→ **Data section**:
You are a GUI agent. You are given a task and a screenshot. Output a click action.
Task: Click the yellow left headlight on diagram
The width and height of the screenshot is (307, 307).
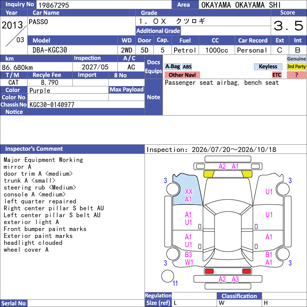pos(209,174)
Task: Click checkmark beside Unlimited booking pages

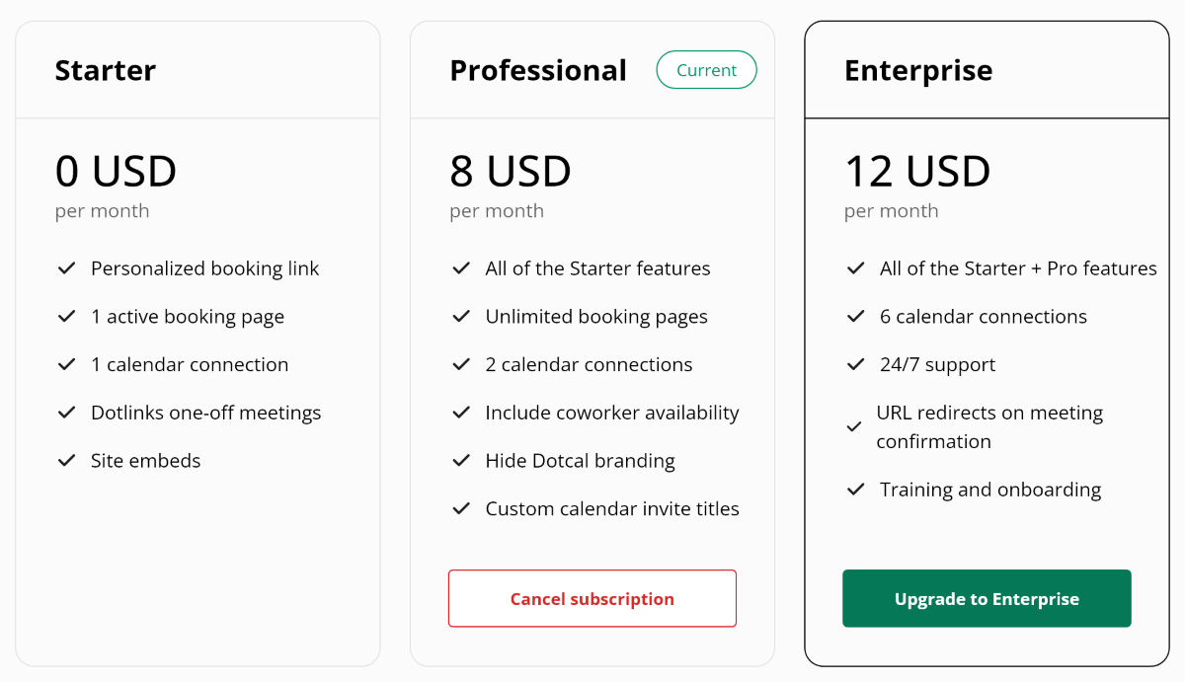Action: pos(461,317)
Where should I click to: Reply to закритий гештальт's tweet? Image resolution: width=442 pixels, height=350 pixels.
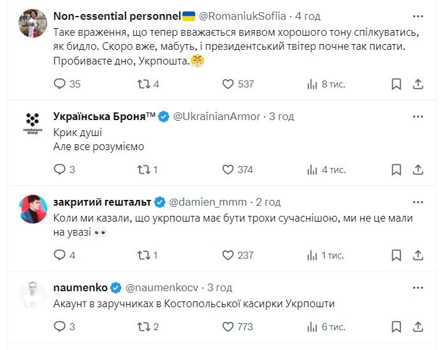coord(59,255)
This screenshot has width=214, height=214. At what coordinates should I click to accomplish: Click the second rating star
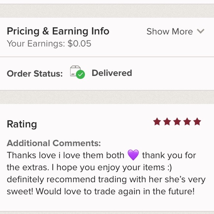[167, 121]
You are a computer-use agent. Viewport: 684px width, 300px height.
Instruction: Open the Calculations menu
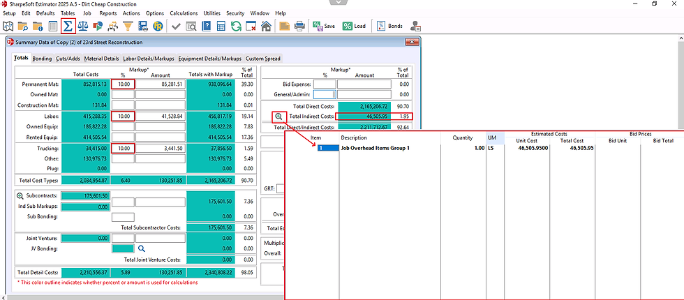point(184,13)
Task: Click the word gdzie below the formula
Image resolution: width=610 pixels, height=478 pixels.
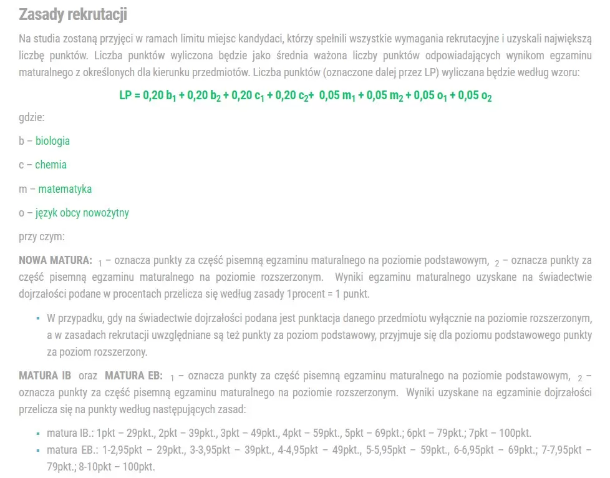Action: tap(32, 117)
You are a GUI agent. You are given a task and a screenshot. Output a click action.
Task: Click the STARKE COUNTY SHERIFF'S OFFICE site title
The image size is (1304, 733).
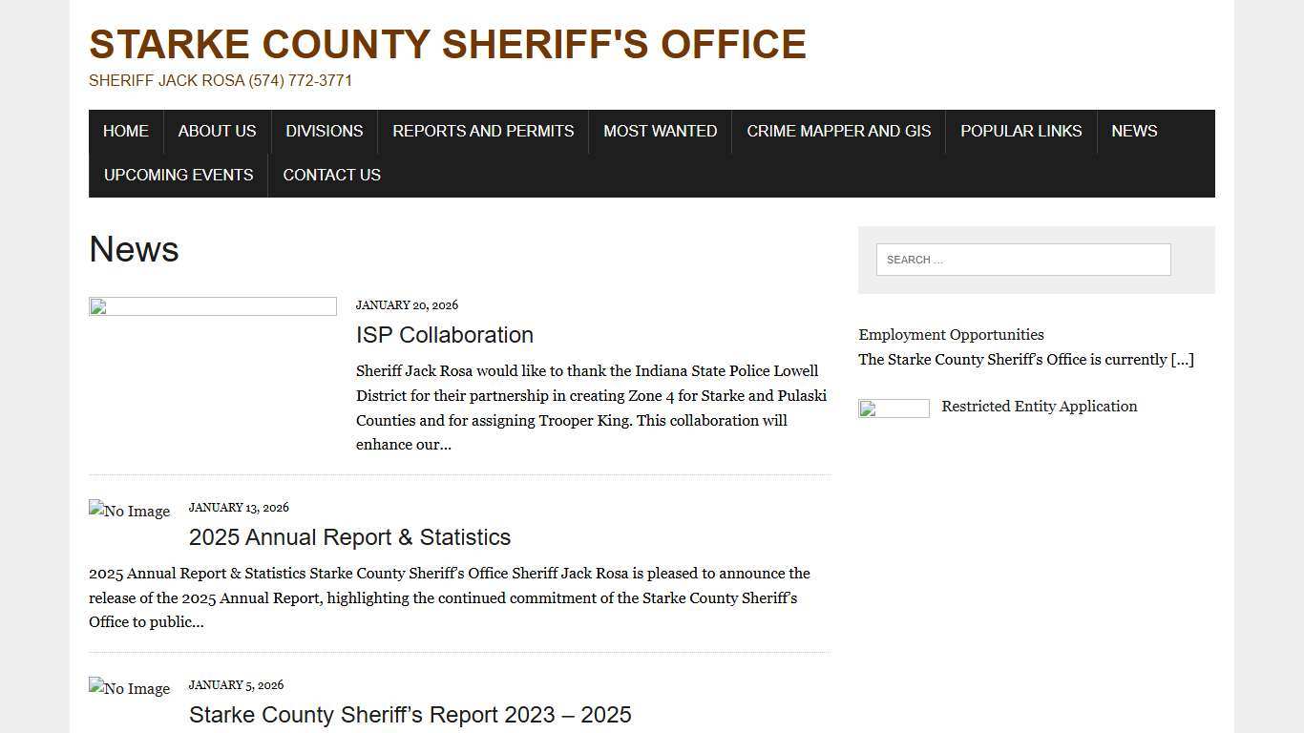pyautogui.click(x=447, y=44)
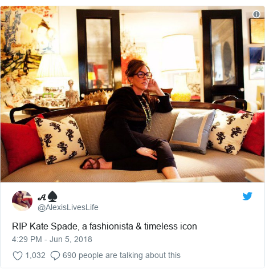This screenshot has height=274, width=265.
Task: Open '690 people are talking about this'
Action: (x=121, y=256)
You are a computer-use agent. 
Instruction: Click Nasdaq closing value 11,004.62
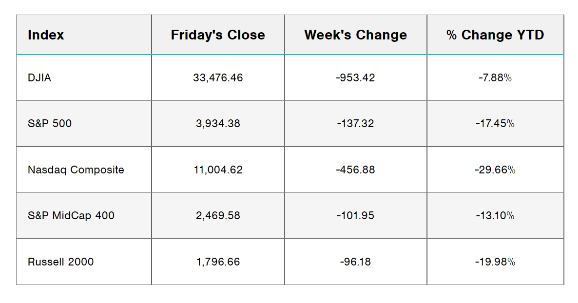click(x=218, y=170)
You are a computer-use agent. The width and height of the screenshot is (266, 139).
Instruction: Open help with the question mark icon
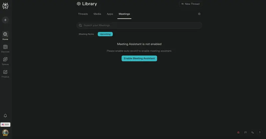click(x=260, y=132)
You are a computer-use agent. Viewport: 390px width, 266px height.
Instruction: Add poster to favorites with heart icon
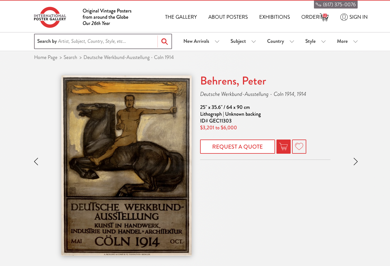coord(299,147)
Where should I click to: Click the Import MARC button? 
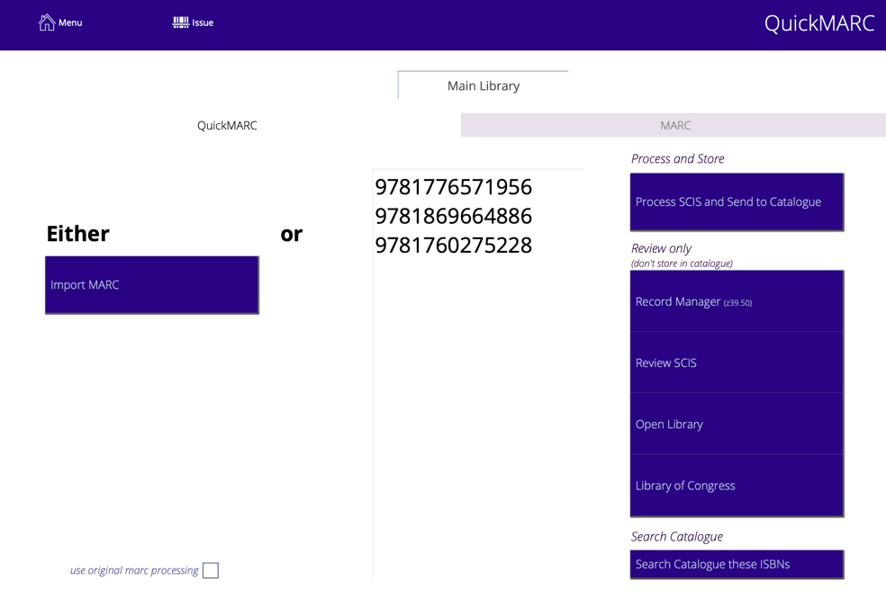[152, 285]
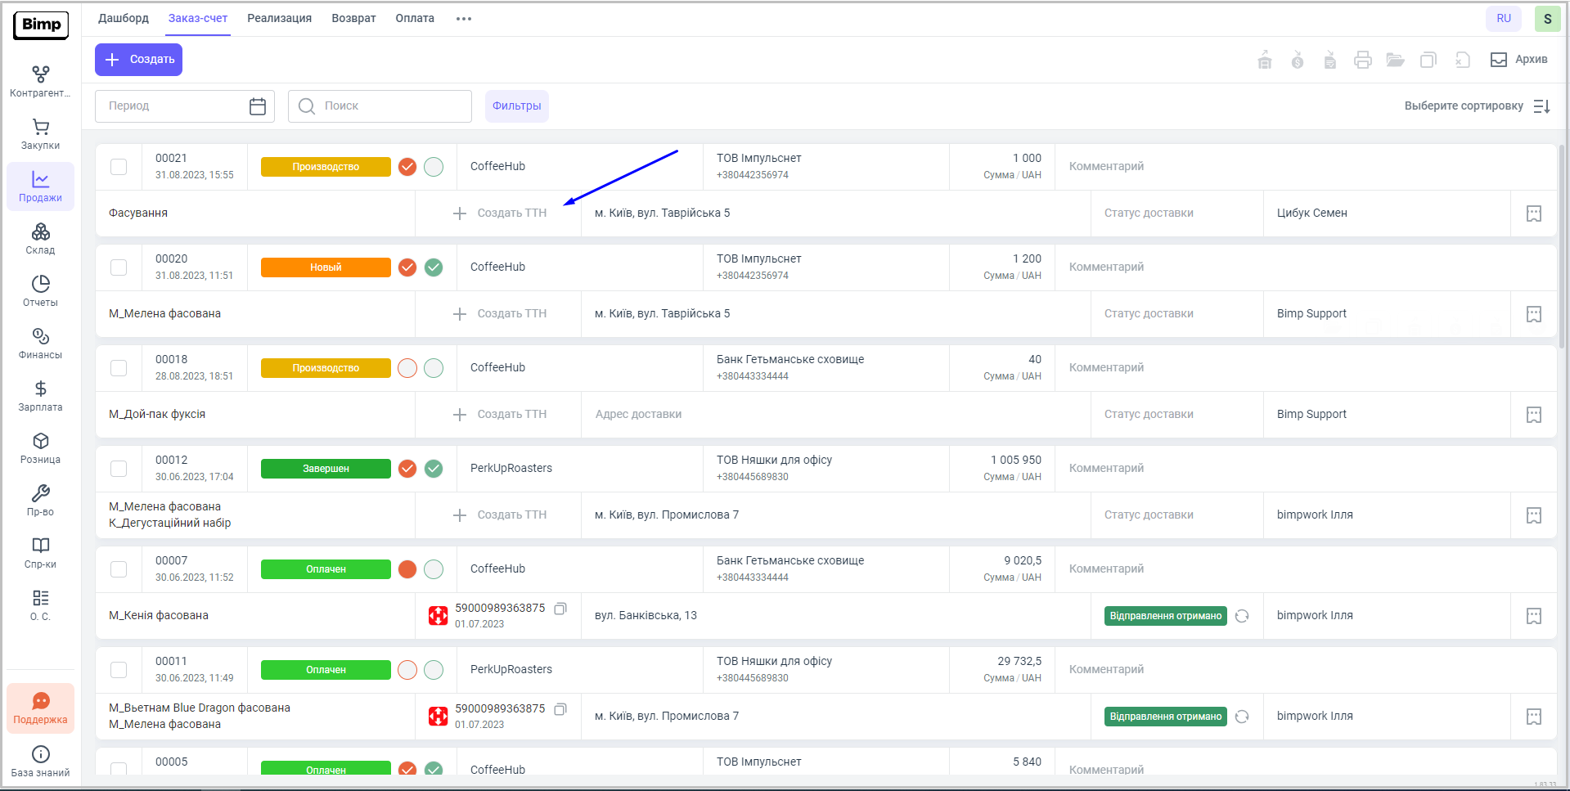
Task: Open the Фильтры filter panel
Action: pyautogui.click(x=516, y=106)
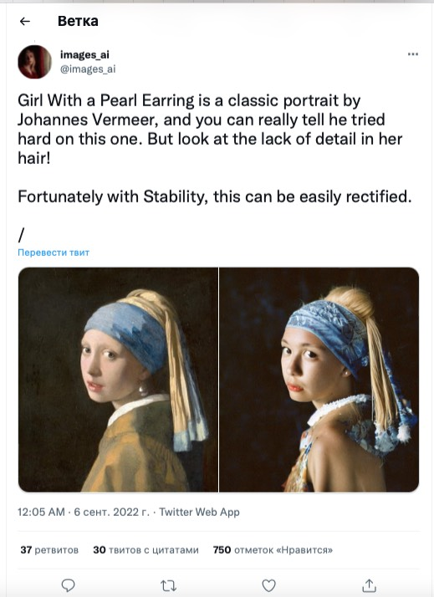Viewport: 434px width, 597px height.
Task: Click the Twitter Web App source label
Action: click(199, 512)

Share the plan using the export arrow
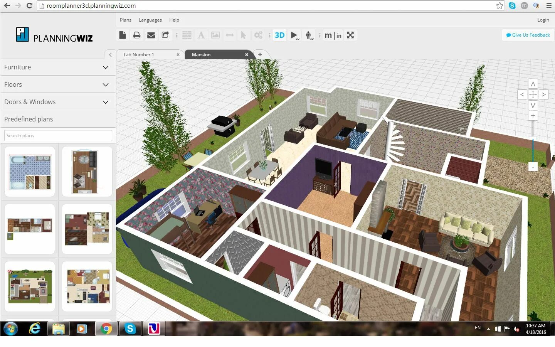point(165,35)
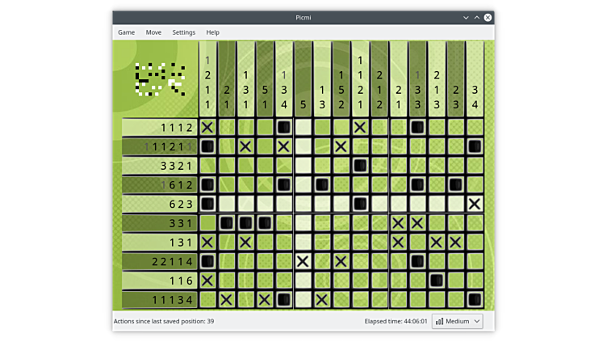
Task: Open the Settings menu
Action: pos(183,32)
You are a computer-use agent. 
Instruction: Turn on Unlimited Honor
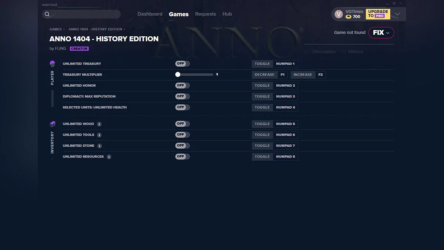click(182, 85)
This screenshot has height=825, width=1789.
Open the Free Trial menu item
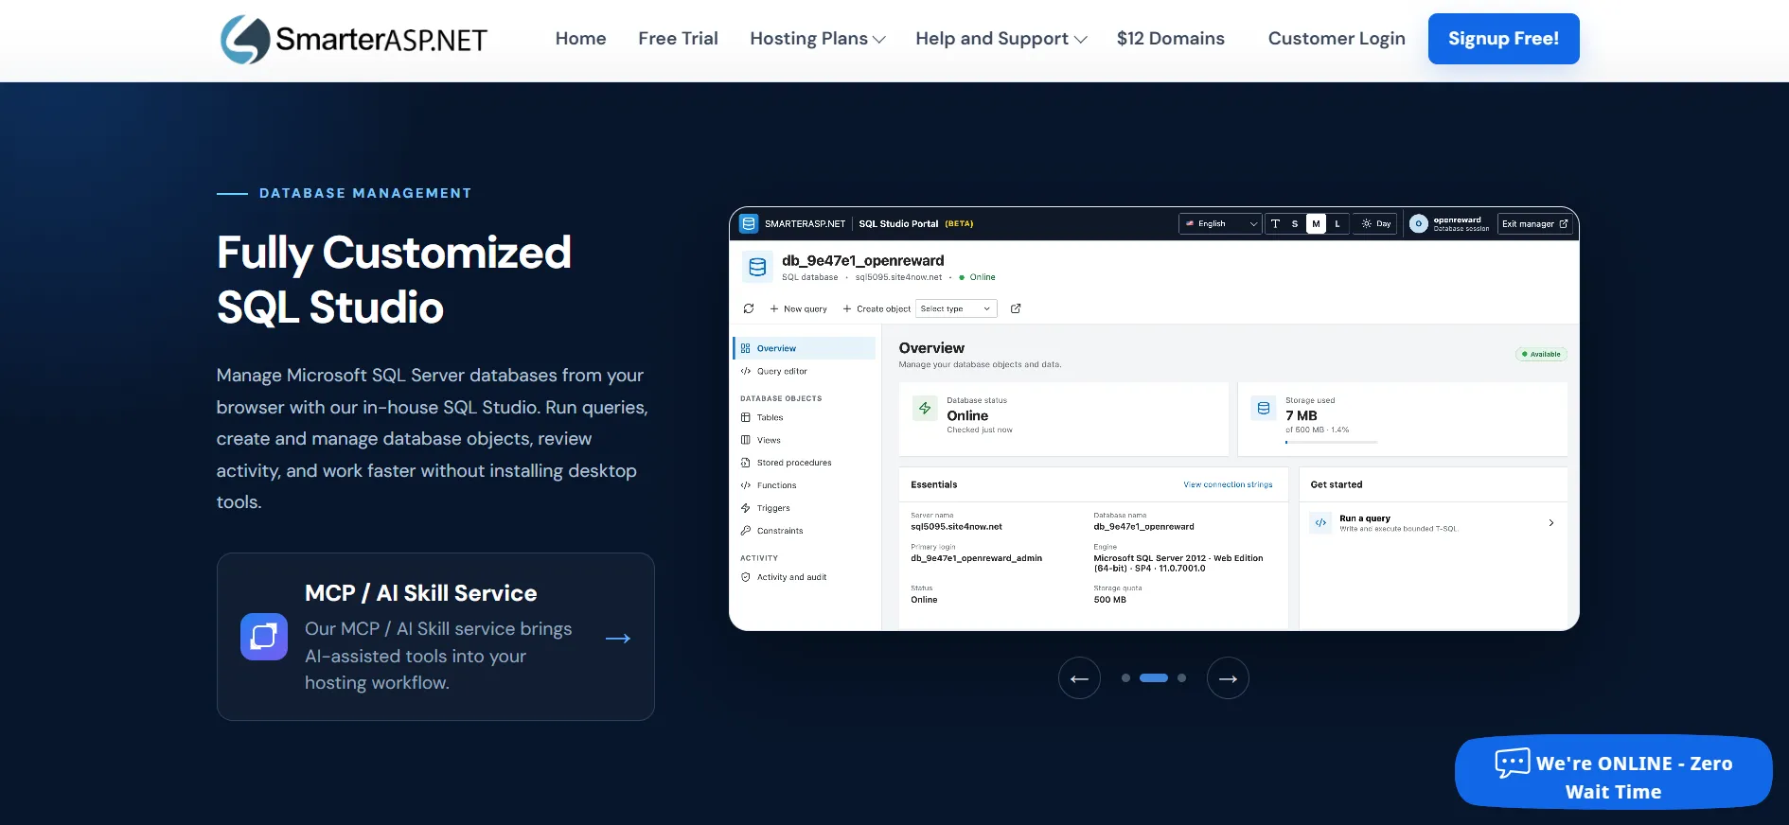(678, 39)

→ **The task**: Look over the entries above. Copy every line that contains the word "agent".

→ **Response**:
You are a GUI agent. You are given a task and a screenshot. Output a click action.
You are a computer-use agent. Viewport: 684px width, 300px height.
You are a GUI agent. You are given a task and a screenshot. Output a click action.
You are a computer-use agent. 
You are a computer-use agent. The width and height of the screenshot is (266, 139).
You are a computer-use agent. Viewport: 390px width, 266px height.
You are a computer-use agent. 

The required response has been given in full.